Both men and women are oppressed in the media. Women are oppressed in the media through musical lyrics that discuss violence, distrust, and overall inferiority to men. Through the media, men are taught to be ultra-masculine by being desensitized, violent, and physically strong. Other forms of media that often portray the ultra-masculine figure are advertisements, specifically beer commercials. These forms encourage men to oppress other men if they do not fit the ideals of heteromasculinity.
Objectification of women 
Women are often objectified and portrayed as objects. This is shown through advertisements where women become the objects. There are many repercussions, such as low self-esteem and eating disorders; this encourages the idea of women being subordinate to men in the sense that women are disposable and controllable.
Gender in the workplace 
Women and men experience different types of mobility within the workplace. Women tend to experience a glass ceiling, an invisible barrier that prevents them from moving up the corporate ladder. Men in jobs traditionally held by women, such as nursing, elementary school teaching, and social work, experience a “glass escalator” effect in which they are able to quickly ascend the job hierarchy to become managers and principals. There also tends to be a gender pay gap between men and women, with women earning only 77% as much as men.

Directions.
A. According to the passage on gender in the media and the workplace, what percentage of men's earnings do women earn?
B. Write the next part of the passage on gender in the media and the workplace, starting after its final sentence.

Entries supplied.
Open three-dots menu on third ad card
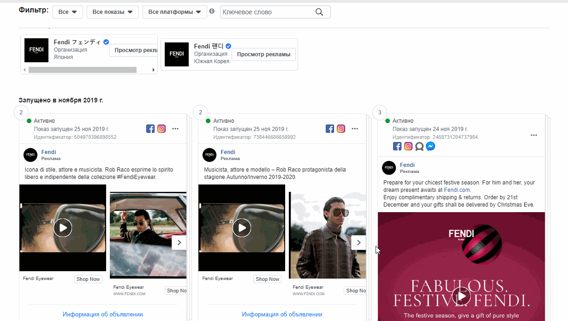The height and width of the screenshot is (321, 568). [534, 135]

---

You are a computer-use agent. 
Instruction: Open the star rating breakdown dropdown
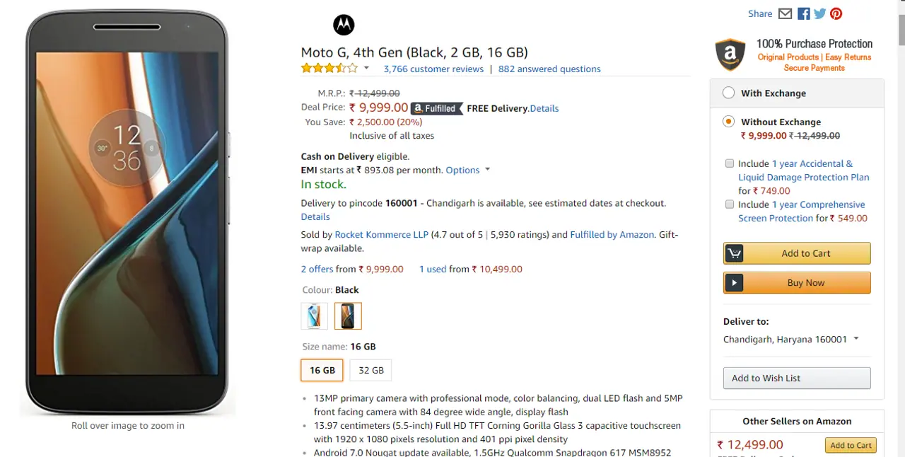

Per-task answers.
A. Women earn only 77% as much as men.

B.
One cause of the gender pay gap may be due to occupational segregation, which pushes men and women towards gender-specific forms of employment, rather than pay discrimination. Another cause is the double burden, a phenomenon in which women perform most of the unpaid childcare and household work despite being otherwise employed for pay. A third cause is occupational sexism, one part of which favors men for promotions due to their traditional breadwinner status. The 2001 class action lawsuit, Dukes v. Wal-Mart Stores, Inc., charged Wal-Mart with sexist hiring and promotion practices.
Another issue in the workplace is parental leave. The United States is currently one of only four countries that do not mandate paid paternal leave for new parents. However, among countries that do offer paid parental leave, almost all of them offer few or no benefits for fathers.
In addition, the emergence of transgender individuals in the workplace has begun to disrupt the gender binary of male and female. By creating a hybrid gender identity, the transgender community suggests notions of movement toward postgenderism.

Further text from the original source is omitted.